> [TASK STATEMENT]:
Update the lines starting at the one that has "The width and height of the screenshot is (1398, 868)." and ending with the one that has "[x=812, y=734]", changing "Workspace plan" to "Team plan". Return only those lines, with nothing else altered.

> [PROVIDED ENTRIES]:
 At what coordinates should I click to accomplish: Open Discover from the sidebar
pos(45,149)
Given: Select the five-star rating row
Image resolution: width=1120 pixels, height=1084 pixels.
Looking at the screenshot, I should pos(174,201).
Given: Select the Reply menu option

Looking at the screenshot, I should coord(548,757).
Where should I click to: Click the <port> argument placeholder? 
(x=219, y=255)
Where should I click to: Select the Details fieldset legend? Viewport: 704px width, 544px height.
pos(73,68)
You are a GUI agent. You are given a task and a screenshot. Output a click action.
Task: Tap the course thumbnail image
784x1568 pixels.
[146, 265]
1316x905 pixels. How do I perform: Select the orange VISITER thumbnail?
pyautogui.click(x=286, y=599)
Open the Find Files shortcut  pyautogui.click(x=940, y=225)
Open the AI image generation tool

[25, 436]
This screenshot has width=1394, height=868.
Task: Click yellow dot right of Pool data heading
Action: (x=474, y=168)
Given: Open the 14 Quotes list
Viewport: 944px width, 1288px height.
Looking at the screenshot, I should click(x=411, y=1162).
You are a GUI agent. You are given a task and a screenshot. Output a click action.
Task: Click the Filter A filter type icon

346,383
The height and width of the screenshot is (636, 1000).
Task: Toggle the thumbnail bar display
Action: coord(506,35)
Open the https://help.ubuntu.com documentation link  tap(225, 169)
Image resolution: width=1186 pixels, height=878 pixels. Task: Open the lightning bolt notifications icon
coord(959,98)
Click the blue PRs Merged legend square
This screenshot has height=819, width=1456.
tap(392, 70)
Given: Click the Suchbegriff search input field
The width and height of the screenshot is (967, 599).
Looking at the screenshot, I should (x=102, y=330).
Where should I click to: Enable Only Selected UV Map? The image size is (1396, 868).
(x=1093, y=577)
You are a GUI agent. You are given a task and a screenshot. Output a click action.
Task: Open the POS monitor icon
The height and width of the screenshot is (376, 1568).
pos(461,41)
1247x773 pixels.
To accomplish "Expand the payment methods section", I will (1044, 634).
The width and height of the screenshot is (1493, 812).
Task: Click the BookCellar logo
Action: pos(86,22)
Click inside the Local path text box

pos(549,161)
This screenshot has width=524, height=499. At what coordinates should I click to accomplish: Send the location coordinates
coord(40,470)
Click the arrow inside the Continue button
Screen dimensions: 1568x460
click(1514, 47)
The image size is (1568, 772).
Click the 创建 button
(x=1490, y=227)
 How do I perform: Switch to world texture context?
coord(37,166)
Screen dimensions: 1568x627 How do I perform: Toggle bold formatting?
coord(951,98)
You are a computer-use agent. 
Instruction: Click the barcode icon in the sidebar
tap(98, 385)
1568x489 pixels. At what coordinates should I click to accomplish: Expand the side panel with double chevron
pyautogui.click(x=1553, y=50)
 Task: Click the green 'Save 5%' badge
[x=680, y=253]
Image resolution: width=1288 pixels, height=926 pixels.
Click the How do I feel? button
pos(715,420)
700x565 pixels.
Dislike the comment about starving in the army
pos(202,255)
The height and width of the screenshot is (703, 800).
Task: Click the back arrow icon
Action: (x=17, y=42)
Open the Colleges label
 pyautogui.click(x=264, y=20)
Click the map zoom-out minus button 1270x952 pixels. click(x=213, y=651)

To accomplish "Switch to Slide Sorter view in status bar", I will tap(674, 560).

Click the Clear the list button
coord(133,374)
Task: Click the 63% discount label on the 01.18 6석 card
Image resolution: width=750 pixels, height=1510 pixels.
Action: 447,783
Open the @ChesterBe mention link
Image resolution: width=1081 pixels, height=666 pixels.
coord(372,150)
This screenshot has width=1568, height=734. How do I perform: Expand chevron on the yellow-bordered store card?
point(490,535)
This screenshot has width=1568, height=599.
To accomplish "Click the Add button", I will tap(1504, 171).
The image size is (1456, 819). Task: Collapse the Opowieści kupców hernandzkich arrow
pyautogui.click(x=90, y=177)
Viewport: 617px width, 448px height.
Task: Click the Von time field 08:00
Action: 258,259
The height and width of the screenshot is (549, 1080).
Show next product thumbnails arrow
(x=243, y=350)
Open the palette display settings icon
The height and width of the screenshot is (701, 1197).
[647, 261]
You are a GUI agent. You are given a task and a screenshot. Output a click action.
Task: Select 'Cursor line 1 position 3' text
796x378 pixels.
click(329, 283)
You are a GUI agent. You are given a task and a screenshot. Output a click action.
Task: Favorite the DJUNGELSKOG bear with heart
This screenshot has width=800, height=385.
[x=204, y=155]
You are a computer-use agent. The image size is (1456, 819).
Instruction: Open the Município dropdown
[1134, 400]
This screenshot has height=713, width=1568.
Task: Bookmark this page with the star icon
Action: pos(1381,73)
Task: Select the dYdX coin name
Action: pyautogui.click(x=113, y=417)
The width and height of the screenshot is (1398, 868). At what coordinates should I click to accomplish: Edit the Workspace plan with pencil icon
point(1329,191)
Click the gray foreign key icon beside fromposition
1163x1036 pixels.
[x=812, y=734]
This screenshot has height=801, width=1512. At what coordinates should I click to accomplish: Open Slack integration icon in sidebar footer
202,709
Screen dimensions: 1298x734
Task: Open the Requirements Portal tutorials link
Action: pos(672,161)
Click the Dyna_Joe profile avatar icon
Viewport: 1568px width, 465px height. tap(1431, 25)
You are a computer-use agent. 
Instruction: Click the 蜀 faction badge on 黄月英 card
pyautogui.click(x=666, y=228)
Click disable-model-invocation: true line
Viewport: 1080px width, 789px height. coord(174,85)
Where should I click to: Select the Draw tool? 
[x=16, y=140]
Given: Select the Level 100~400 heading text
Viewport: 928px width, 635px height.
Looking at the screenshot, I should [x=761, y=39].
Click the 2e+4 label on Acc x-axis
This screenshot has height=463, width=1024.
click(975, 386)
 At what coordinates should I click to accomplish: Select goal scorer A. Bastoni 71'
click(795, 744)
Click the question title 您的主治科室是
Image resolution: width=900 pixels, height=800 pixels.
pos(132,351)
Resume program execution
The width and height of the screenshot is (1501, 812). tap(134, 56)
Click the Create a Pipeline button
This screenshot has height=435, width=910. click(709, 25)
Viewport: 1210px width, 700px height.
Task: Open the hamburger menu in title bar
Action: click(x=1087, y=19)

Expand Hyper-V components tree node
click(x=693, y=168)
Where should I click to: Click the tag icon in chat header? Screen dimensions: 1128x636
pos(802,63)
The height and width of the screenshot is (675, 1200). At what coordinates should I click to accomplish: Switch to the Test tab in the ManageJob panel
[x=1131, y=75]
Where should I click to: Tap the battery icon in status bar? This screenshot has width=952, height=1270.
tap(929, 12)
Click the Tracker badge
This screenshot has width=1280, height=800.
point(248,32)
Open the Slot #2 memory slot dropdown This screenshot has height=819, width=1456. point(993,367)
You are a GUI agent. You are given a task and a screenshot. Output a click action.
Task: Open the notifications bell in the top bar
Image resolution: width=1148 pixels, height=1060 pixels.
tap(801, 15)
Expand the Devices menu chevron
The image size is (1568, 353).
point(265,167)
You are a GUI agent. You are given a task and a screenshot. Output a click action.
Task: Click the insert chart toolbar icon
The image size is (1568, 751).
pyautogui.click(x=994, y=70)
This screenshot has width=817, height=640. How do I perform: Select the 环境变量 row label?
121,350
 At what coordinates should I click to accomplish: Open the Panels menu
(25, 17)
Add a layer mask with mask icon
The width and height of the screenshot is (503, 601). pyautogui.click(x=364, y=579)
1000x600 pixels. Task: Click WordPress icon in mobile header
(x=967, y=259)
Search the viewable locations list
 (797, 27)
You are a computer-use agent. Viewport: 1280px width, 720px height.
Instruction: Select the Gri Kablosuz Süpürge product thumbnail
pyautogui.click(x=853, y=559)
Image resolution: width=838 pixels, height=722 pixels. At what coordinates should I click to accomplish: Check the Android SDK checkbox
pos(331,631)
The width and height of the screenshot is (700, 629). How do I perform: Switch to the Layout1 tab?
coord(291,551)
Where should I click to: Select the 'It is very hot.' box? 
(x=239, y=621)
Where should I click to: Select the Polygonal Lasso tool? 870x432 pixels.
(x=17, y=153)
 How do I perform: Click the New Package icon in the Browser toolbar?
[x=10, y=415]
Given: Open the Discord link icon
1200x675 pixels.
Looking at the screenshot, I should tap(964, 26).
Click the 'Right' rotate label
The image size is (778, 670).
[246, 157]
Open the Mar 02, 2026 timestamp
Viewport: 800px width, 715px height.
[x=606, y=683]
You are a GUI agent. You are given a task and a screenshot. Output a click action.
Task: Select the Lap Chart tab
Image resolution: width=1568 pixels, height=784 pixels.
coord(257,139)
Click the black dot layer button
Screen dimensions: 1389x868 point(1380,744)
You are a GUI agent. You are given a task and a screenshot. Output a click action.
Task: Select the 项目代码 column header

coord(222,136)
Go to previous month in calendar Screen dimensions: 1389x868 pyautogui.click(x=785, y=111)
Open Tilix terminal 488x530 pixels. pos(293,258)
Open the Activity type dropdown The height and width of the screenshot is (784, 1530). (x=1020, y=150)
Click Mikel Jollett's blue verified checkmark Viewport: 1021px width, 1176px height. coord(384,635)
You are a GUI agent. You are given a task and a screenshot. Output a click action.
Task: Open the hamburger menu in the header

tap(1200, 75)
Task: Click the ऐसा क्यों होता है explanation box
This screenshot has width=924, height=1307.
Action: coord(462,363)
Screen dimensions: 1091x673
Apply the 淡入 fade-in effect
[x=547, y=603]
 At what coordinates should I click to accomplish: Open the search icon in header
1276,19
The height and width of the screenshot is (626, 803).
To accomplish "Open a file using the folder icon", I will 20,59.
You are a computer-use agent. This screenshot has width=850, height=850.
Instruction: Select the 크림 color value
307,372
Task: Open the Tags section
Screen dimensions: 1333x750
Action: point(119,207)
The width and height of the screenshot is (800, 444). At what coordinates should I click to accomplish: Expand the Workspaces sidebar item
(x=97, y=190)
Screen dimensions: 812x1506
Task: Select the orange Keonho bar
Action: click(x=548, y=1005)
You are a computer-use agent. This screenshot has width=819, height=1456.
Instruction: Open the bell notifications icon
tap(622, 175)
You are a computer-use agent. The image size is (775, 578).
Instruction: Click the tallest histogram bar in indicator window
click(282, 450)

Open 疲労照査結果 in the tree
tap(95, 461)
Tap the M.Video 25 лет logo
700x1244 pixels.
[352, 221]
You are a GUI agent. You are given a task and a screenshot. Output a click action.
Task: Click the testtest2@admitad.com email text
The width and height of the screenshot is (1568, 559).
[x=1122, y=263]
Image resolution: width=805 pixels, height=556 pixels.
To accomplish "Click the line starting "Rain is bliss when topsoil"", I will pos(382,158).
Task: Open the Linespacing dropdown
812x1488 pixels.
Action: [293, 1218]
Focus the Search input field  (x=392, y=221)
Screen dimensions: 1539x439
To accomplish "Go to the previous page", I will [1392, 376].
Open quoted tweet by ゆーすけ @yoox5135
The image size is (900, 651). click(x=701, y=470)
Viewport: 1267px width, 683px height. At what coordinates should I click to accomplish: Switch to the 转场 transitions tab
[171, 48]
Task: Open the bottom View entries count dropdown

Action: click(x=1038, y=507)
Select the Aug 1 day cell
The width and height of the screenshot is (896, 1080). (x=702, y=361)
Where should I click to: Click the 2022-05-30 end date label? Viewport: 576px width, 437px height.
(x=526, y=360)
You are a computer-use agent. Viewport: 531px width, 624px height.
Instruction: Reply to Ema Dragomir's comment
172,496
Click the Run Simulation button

> [EXERCISE RESPONSE]:
The width and height of the screenshot is (1398, 868). At what coordinates should I click to accomplish: Edit the Team plan with pencil icon
point(1329,191)
Click the gray foreign key icon beside fromposition
1163x1036 pixels.
[x=812, y=734]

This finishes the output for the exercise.